One person close to the negotiations told me, "he has become very emotional about it, and it may be in reaction to Mr Cameron's speech, that he sees himself defending the European status quo". Ending the summit he put a brave face on France's diplomatic reverse, calling it a, "good compromise".
It is a reasonable deduction that had the British leader's speech been greeted with ridicule or indifference across Europe, the denizens of the European apparatus would have reacted with cold disdain. But something seems to have worried them, and they will now be reading the runes of a summit that ended with an unprecedented decision to cut EU spending, trying to evaluate whether this is a one-off or a symptom of a more troubling shift in Europe's centre of gravity - a move in a more sceptic direction.
Of course it has been apparent for some time that the harsh austerity measures mandated by Germany and other northern European countries on the likes of Italy, Greece, and Spain have caused some deep resentment of the EU. It is a nervousness about what form these feelings might take that has caused Italy's Mario Monti (Mr Hollande's principal ally in trying to defend a higher EU budget) to warn about the "populist" tactics of his opponents in casting doubt about the necessity of such austerity.
However these southern critics are highly unlikely to side with Mr Cameron - except perhaps the ever mercurial Silvio Berlusconi - in arguing for a smaller Europe.
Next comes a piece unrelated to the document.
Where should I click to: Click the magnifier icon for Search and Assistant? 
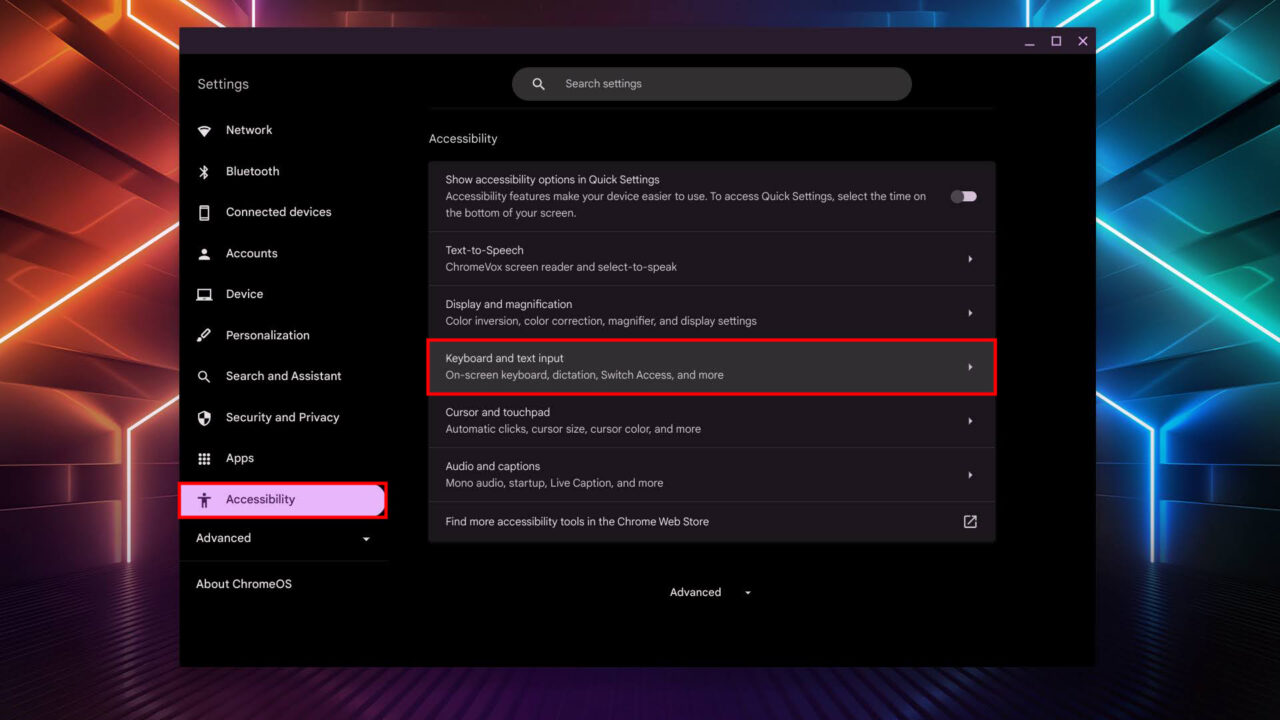tap(204, 376)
The group that seems to be making people in Brussels nervous is "the parsimonious ones" as one French newspaper dubbed them yesterday.
Sweden, Denmark, and the Netherlands lined up with Britain on Thursday on the budget question, and Finland hovers on the fringes of this group. All of these countries have form in standing up against the "ever closer union": Sweden by voting in a referendum not to adopt the euro; Denmark by opting out of the Lisbon Treaty provisions on the single currency; and the Netherlands by voting against the European constitution in 2005 and more recently questioning the need to bail out the weaker eurozone members.
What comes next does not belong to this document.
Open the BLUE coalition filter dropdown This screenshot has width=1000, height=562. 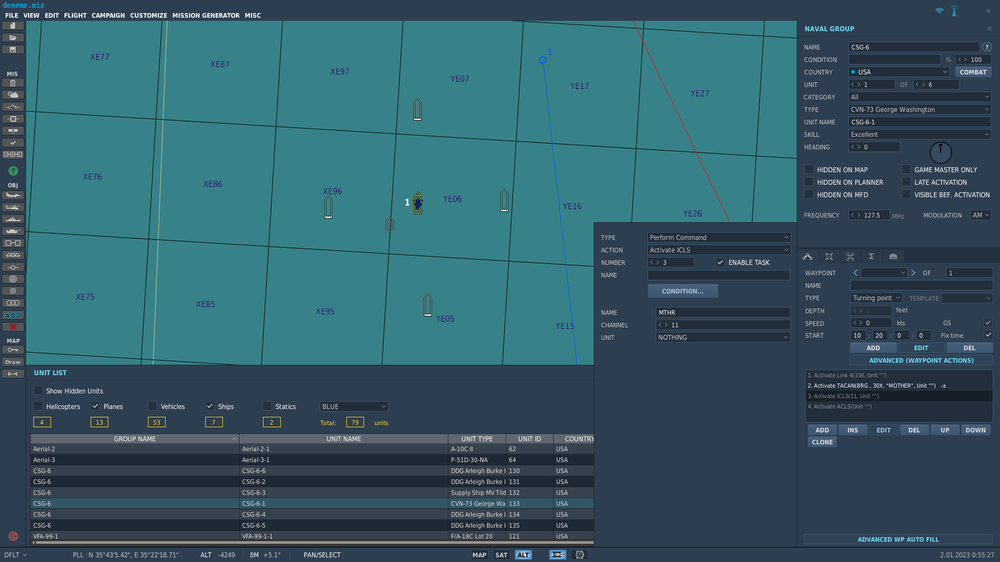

Germany's attitude proved critical to the question of whether this "parsimonious" group could win the day. Chancellor Angela Merkel had already shown her hand in wanting further cuts after the failure of November's summit. Although she did not side overtly with the UK, Sweden, Netherlands, and Denmark, her objection to the Franco-Italian counter-proposal doomed it.
Le Figaro, the French daily, on Friday evening reported the outcome as a, "double success for Mr Cameron". For France, it added, "this clash... hides a more worrying sub-text for the future: the proven paralysis of the Franco-German axis".
To be clear, Ms Merkel's assistance on the budgetary issue cannot be taken as a sign of support for Mr Cameron's broader platform of re-negotiation. But in the summit statements of the Dutch, and Swedes in particular he can take comfort that there is support on this wider agenda.
The Dutch parliament has scheduled a full day's debate on the implications of the British prime minister's Europe speech, something he was delighted to tell reporters at the end of the summit.